= Ingeborg Finke-Siegmund =

German woman classical pianist

Ingeborg Finke-Siegmund, born Siegmund, (4 December 1919 – 1 January 2012) was a German pianist and piano teacher.

== Life ==
Finke-Siegmund was born in 1919 into a large family of the pastor and later Dresden superintendent Ringulf Siegmund (1889-1969) in Bohemian city of Aš. After the National Socialist takeover, her father was dismissed and arrested.

At the age of sixteen she entered the conservatory. She first studied with Walter Schaufuß-Bonini. Later she continued her training with Conrad Hansen, Franz Langer and Hugo Steurer. She gave her first solo recital in Dresden in 1942. She was active as a soloist until 1952. After that, she worked at the Hochschule für Musik Carl Maria von Weber Dresden.
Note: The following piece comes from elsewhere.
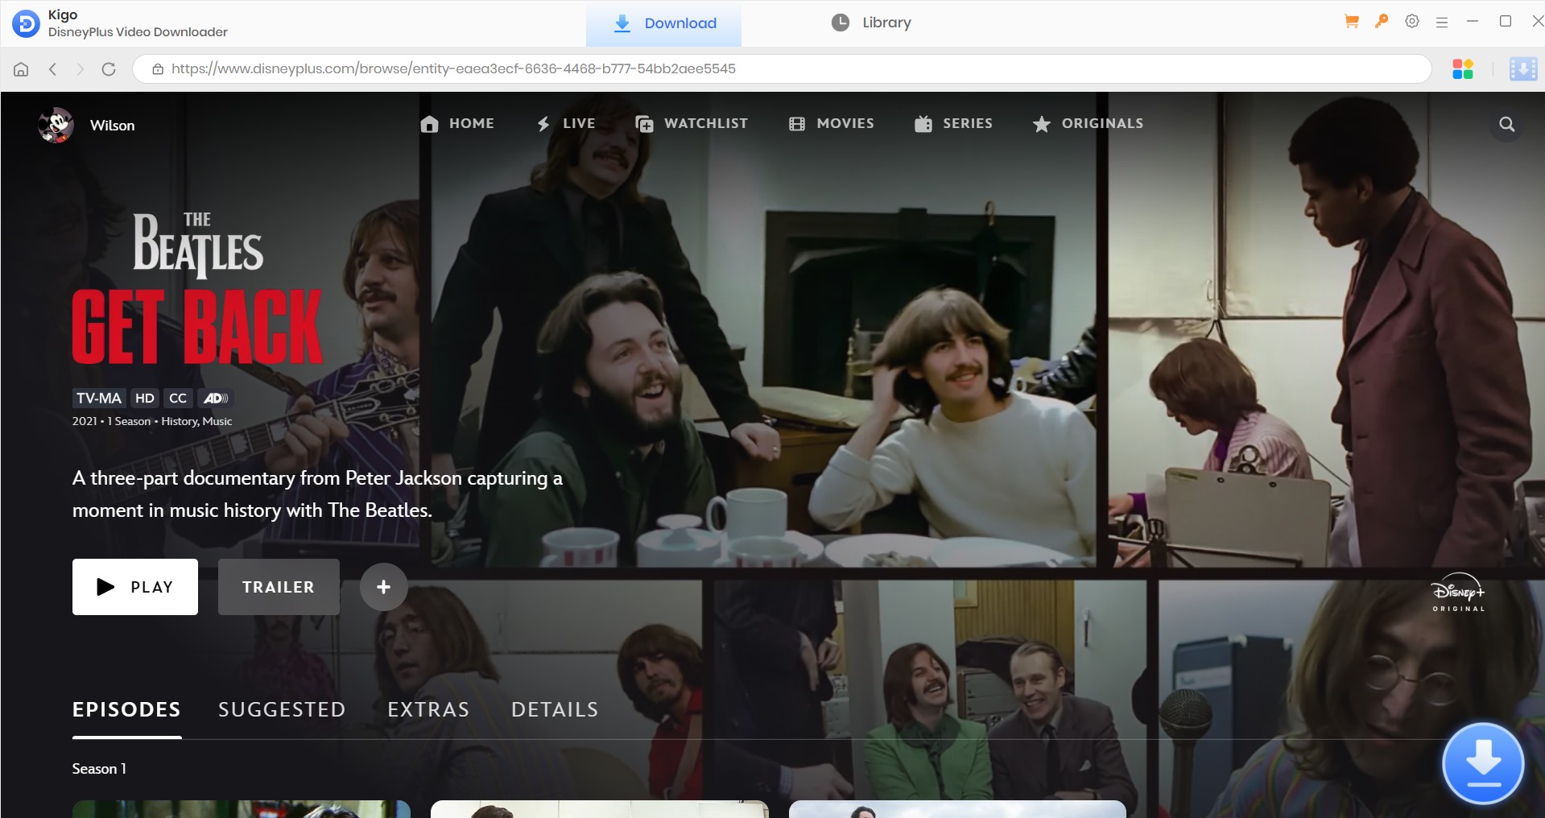
Task: Reload the current page
Action: (x=109, y=69)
Her students included among others Peter Rösel, Sonnhild Fiebach, Christina Haupt, Ralf-Carsten Brömsel, Steffen Leißner, Christian Kluttig, Hans-Peter Richter and Hartmut Haenchen.

At Deutscher Verlag für Musik she co-edited the collection of contemporary compositions in piano lessons Für junge Pianisten.

She was married to the Dresden pianist, composer, piano pedagogue and music critic Hermann Werner Finke (1911-1988).